== Consignes ==
1. Dans la critique de film, relevez tous les qualificatifs qui suivent les mots « un être » pour décrire le personnage principal.
2. Rédigez la suite de la critique de film, à partir de la phrase qui la termine.

== Article ==
++++++++++++++++++++

Et c'est encore une bonne pioche ! Sans doute pas la mieux filmée, loin de là, mais l'une des plus originales pour une comédie satirique et grinçante où ce pauvre pleutre est constamment pris en étau entre les deux clans, devant se faire passer pour un sympathisant de chaque bord s'il veut avoir la vie sauve.
Ce qui surprend avant tout c'est qu'il n'y a pas grand monde de fondamentalement positif : le personnage principal est un anti-héros absolu, un être chétif, pathétique, lâche et au physique ingrat (son épouse est encore pire), les civils dans la grande majeure partie semblent surtout subir le conflit et même les révolutionnaires soviétiques peuvent se montrer parfois inquiétant voire menaçant dans leur autoritarisme à l'instar d'une cheffe froide et sans empathie. Il n'est donc pas surprenant que la censure bloqua le film qui échappa même de peu à la destruction... Ce qui peut expliquer la disparation très rapide du cinéaste dès l'année suivante qui ne fit qu'un rapide et unique come-back en 1945 (et davantage comme co-réalisateur). C'est dommage puisque Nikolaï Chpikovski semblait assez doué pour l'humour si on en juge par sa précédente réalisation, le délirant court-métrage La folie des échecs (en collaboration avec Poudovkine).

++++++++++++++++++++

== Extraits du matériel ==
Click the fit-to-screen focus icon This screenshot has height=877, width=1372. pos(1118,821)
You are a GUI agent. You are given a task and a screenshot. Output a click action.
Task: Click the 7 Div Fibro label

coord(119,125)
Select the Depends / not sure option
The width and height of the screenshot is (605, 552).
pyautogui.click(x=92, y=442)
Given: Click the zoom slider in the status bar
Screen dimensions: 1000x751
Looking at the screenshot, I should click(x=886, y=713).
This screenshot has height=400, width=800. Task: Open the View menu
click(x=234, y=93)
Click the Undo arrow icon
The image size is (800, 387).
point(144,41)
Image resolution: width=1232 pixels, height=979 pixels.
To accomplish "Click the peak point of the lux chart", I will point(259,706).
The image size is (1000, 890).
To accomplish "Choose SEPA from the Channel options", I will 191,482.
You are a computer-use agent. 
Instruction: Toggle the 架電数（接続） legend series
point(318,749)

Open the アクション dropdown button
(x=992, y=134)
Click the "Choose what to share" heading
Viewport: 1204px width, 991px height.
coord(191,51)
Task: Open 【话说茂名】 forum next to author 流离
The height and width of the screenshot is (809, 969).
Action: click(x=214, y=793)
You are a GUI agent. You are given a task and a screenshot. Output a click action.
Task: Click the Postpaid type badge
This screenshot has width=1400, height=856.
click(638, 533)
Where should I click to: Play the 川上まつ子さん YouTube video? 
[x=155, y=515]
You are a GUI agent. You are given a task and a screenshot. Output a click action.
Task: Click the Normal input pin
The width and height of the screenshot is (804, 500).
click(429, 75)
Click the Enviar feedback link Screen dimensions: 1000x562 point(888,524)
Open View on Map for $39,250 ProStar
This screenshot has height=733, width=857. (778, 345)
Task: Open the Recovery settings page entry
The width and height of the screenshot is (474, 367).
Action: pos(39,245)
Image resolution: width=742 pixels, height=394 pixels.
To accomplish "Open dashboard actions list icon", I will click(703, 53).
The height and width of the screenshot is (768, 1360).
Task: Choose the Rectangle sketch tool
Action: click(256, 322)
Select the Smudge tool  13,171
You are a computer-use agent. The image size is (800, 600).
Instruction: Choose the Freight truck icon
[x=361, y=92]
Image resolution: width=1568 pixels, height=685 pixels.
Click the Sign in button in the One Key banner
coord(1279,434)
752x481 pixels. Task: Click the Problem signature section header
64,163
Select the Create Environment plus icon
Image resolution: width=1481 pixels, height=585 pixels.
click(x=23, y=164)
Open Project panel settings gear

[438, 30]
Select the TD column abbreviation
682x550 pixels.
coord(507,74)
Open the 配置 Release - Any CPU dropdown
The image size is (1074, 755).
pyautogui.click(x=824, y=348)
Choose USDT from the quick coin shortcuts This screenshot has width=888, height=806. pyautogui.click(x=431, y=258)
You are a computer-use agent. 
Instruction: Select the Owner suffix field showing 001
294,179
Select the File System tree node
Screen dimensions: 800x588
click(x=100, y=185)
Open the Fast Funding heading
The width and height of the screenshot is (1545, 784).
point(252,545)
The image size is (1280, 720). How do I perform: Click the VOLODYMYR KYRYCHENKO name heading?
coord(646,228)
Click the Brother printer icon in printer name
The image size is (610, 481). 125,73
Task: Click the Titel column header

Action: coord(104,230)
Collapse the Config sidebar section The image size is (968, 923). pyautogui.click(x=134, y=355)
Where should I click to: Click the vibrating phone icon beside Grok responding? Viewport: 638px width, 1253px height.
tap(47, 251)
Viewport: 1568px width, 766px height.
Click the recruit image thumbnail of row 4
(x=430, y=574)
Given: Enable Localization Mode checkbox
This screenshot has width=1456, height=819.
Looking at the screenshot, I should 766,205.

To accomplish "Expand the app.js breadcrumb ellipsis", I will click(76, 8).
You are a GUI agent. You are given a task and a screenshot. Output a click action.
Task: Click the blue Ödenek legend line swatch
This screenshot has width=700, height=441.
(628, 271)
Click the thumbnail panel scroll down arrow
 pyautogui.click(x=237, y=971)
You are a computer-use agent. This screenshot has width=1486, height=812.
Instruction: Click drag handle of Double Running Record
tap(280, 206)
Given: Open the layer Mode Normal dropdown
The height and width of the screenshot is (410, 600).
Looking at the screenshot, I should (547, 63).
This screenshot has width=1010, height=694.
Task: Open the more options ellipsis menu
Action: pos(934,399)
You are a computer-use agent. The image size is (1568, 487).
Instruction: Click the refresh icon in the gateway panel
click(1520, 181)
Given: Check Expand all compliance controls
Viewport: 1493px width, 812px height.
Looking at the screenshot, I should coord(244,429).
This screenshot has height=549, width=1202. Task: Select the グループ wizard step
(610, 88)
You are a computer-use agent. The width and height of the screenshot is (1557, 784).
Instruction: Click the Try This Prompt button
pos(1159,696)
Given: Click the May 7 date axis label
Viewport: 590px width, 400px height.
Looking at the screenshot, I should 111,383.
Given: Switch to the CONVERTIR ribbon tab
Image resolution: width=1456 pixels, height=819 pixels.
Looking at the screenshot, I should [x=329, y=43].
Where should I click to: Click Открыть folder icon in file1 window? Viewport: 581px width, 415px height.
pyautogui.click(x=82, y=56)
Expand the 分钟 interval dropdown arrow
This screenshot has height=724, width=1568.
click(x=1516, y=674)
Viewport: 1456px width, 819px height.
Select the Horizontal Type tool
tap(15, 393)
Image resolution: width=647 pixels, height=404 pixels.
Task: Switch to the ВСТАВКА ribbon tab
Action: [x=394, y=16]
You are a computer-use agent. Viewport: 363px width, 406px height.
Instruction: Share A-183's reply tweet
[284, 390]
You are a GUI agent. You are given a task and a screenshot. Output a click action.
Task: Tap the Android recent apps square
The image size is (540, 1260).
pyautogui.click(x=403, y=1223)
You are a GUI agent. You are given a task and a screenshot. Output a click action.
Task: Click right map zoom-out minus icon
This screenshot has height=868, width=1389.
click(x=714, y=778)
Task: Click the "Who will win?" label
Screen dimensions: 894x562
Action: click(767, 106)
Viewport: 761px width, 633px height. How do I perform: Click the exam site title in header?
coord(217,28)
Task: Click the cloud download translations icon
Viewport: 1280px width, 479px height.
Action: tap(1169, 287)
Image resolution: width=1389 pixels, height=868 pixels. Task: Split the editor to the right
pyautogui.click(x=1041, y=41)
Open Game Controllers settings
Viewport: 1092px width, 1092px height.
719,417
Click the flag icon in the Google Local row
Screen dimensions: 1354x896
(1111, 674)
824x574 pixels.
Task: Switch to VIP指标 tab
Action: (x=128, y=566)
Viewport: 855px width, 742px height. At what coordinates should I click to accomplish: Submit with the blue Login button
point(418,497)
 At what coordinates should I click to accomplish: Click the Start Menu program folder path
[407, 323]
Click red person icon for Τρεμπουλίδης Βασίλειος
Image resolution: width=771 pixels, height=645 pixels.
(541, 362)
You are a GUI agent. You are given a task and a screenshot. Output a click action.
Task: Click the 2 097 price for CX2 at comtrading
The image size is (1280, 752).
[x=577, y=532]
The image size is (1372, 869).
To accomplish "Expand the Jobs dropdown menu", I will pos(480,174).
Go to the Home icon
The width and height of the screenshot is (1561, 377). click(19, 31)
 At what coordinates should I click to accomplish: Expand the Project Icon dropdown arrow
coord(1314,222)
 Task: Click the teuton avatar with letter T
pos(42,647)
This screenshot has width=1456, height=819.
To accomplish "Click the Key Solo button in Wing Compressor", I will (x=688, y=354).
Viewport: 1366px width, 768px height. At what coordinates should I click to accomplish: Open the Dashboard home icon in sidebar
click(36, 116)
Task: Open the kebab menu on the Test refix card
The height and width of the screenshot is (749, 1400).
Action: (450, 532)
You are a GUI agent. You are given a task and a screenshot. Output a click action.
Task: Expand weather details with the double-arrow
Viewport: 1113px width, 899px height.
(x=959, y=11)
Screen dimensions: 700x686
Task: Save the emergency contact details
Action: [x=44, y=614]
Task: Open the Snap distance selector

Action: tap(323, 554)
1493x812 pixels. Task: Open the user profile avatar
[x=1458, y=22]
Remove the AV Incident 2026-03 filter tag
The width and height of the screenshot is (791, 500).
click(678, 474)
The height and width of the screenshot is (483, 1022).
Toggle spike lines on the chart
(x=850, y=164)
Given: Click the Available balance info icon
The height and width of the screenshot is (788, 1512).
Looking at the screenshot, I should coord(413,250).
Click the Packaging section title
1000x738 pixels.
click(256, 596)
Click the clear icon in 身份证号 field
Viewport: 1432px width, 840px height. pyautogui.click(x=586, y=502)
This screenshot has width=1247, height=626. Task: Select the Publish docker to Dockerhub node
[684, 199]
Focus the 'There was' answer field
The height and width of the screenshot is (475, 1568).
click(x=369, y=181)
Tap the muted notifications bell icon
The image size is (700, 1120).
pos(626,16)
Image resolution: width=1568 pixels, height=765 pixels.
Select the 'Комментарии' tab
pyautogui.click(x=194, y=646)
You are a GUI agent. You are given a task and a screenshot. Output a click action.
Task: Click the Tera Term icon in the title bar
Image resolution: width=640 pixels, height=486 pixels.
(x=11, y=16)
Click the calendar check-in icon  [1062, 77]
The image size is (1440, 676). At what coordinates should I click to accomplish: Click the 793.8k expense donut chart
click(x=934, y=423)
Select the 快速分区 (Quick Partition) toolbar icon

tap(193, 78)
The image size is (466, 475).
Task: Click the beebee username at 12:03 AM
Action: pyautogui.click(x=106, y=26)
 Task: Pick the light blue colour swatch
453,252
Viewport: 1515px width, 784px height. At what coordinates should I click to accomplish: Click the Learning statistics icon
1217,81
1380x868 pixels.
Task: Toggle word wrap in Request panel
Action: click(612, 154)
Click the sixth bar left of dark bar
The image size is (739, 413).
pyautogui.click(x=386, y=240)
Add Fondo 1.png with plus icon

++++++++++++++++++++

== Réponses ==
1. chétif, pathétique, lâche, au physique ingrat

2.
En tout cas, on ne se plaindra pas de sa survie car le profiteur est plutôt drôle, lucide et tape souvent juste au point qu'on l'imaginerait très facilement avec Alberto Sordi dans le premier rôle. Les tribulations que rencontre le héros sont bien rythmées, changent assez souvent de cadres avec régulièrement quelques touches qui ré-contextualisent les conséquences de la guerre sur la population : pénurie alimentaire, marché noire, problème de ravitaillement, habitants lassés d'être déplacés, travail forcé, alcool de contrebande, représailles d'une armée puis de l'autre. C'est assez complet même si sur 80 minutes, les rencontres alternées du petit bourgeois tournent un peu en rond finalement et que la réalisation n'est pas toujours au top. Il y a des moments assez inspirés visuellement (le montage alterné audacieux et étonnement lyrique entre paysans fauchant les blés et les corps tombant sous les balles ; la progression instantanée du "profiteur" dans les rangs conservateurs en une série de fondu-enchainés sur son style vestimentaire) quand d'autres passages sont plus décontractés (la dégustation des saisies d'alcools) pour ne pas dire académiques.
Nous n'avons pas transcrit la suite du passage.